Avenue Daniel Perdrigé (ex Grande-avenue)

C’est l’artère principale du Plateau d’Avron.  Jusqu’à la fin de la seconde guerre mondiale, c’était alors ”La Grande Avenue”. Elle traverse tout le Plateau d’Avron, en son centre, de l’avenue de l’Ouest au Chemin des Pelouses.

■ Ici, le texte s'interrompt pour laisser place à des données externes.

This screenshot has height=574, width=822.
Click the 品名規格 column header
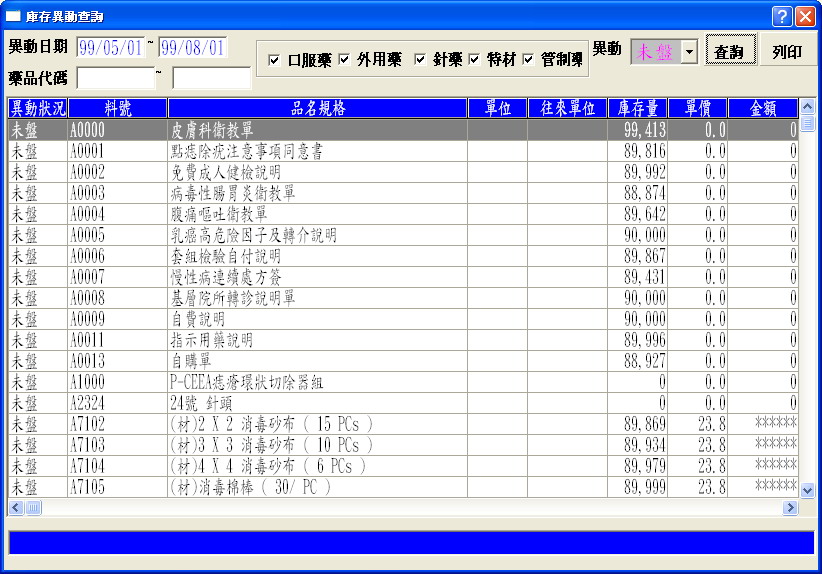pos(317,108)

A la création du Bois-d’Avron, elle a été tracée de dix mètres de largeur, alors que toutes les autres rues, à l’exception de l’avenue des Pins (A. Briand), n’en faisaient que huit.

 

6 - Grande Avenue 1

Carrefour avec l’avenue des Fauvettes, en regardant vers Rosny.

 

6 - Grande Avenue 2

Carrefour avec l’avenue des Fauvettes, en regardant vers la place (Stalingrad). A gauche, derrière le premier groupe de personnes, c’est là que sera construite l’église. De l’autre côté du carrefour, toujours à gauche de la rue, les arbres derrière la clôture occupent ce qu’est actuellement notre petit stade, dans ce qui était alors ”le petit bois”.

 

6 - Grande Avenue 3

Vue prise un peu avant la rue Michelin, en regardant vers l’Est. La poste n’est pas encore construite, elle le sera entre les deux maisons de gauche. La maison des vins et liqueurs sera ensuite partagée entre une graineterie et une épicerie, et c’est toujours un commerce d’alimentation.

 

6 - Grande Avenue 4

La place Stalingrad, alors Rond-point d’Avron puis Place des Fêtes. On remarque à gauche la salle de réunion du Syndicat d’Avron, qui est maintenant notre cinéma La Fauvette.

 

6 - Grande avenue 5

Toujours la place Stalingrad, mais vue dans l’autre sens. Le commerce de droite (Charcuterie-Salaisons) est maintenant l’échoppe de notre boucher. Derrière, on distingue le fronton de la salle de réunion du Syndicat (cinéma La Fauvette).

 

6 - Grande Avenue 6

Cette vue est prise de l’avenue de l’Est, en regardant vers l’Ouest.  On distingue des commerces au niveau de l’avenue du Centre.

 

6 - Grande Avenue 7

Le rond-point des Demoiselles.

 

6 - Grande Avenue 8

De l’avenue du centre, en allant vers la place. Au niveau de l’avenue des Ramiers, sur la gauche, un des quatre pavillons qui bordaient la propriété dite Michelin à la fin du XIXème siècle.